16 Şubat 1945'te kuşatma altındaki şehre ilk saldırı girişimi oldu. Alman komutanlığının beklediği gibi, zırhlı saldırı grupları olan tanklar ilerledi. Breslau'nun eteklerindeki tahkimatlar hızla kırıldı. Şehir için ağır çatışmalar başladı. Sadece ilk üç günde, 76 Sovyet tankı, özellikle de Pantsefaust ve Panzershreks'in ateşinden şehrin sokaklarında, tanksavar ve uçaksavar silahlarının yanı sıra hızla konumlarını değiştiren saldırı silahları imha edildi. Çatışmanın ana alanları şehrin sanayi bölgesi ve banliyölerdeki hava sahasıydı. 28 Şubat'ta, 9. Hava İndirme Tümeni'nden 2. ve 3. hava taburları, planörler ve Junkers-52 nakliye uçakları üzerinde Kaiserstrasse'deki derme çatma havaalanına paraşütle indirildi. Bazı paraşütçülerin paraşüt kullanarak inişiyle ilgili bir versiyon var, ancak bunun belgesel onayı yok. Paraşütçüler hemen sokak dövüşlerine katıldılar ve kuşatma altındaki garnizona iyi bir yardımcı oldular. Şehrin savunma işletmelerinden mevzilere el yapımı silahlar ve havan ve mühimmat teslim edildi.

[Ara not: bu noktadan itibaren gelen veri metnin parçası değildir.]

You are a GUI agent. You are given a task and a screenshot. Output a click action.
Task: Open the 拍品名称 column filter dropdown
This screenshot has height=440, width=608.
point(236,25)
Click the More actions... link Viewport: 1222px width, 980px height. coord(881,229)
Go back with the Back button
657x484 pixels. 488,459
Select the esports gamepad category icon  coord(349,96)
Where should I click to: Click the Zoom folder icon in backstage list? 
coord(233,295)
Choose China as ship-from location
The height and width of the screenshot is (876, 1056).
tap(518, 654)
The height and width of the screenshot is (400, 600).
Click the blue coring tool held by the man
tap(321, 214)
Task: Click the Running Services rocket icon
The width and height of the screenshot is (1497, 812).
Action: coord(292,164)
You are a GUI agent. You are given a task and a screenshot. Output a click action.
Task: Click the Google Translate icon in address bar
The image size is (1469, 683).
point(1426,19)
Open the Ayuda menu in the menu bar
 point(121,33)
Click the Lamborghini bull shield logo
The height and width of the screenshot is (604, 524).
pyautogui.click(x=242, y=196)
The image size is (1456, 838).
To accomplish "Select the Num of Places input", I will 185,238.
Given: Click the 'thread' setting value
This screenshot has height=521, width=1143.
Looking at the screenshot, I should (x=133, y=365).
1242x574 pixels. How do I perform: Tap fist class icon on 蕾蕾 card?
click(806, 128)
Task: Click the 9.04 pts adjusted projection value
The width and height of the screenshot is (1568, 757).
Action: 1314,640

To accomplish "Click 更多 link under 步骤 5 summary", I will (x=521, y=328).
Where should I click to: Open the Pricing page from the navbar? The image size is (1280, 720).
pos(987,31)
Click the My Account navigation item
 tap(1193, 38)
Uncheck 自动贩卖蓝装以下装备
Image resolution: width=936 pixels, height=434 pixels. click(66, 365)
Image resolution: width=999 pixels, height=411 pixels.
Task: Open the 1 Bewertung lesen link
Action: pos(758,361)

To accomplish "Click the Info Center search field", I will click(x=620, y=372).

Savaşın ilk 2 haftasında, Sovyet birlikleri, çoğu şehrin sokaklarında yok edilen 162 tank ve yaklaşık 4.000 piyade kaybetti. Mart ayının başından itibaren ilk yenilgilerin de etkisiyle Kızıl Ordu taktik değiştirerek meydanlarda topçu ateşi ile güçlü noktaları kademeli olarak bastırmaya ve desteğiyle taarruz gruplarını kullanarak düşmanı şehir merkezine doğru itme taktiklerini kullanmaya başladı. sapper birimlerinin. Seçilmiş saldırı birimleri olarak, Kızıl Bayrak Baltık Filosunun 3 Deniz taburu savaşa girdi. Topçu ateşi Kaiserstrasse'deki iniş pistini yok etti. Şehir merkezinde yeni bir havaalanı inşa etme girişimi tekrarlandı, ancak Sovyet topçu ve kara saldırı uçaklarının eylemleriyle başarıyla bastırıldı. Alman birlikleri şiddetle direndi, savaşta ev ardına evden ayrıldı, ancak şehrin kaderi çoktan kararlaştırıldı. 4 Mayıs'ta, Breslau savunmasının beyni Gauleiter Hanke, görevden alınan Himmler yerine Reichsfuehrer SS olarak devralmak üzere bir Fiseler-156 Storch tarafından şehirden tahliye edildi. Bir hafta sonra Prag bölgesinde kayboldu. 6 Mayıs'ta Breslau'nun komutanı General Neuhoff teslim olma eylemini imzaladı. Wehrmacht'ın insan gücündeki kayıplar 7.000 kişiyi, Kızıl Ordu'nun kaybını - 9.000 kişiyi buldu. Sovyet tanklarının ve kundağı motorlu silahların kayıpları, savaşların ilk 2 haftasında %70'i olmak üzere yaklaşık 200 birimdi. Şehir binalarının 2/3'ünden fazlası yıkıldı. Sivil kayıplar, Volkssturm ve Hitler Youth birimleri de dahil olmak üzere yaklaşık 80.000 idi. 9 Mayıs'ta şehir resmen Polonya yönetimine geçti.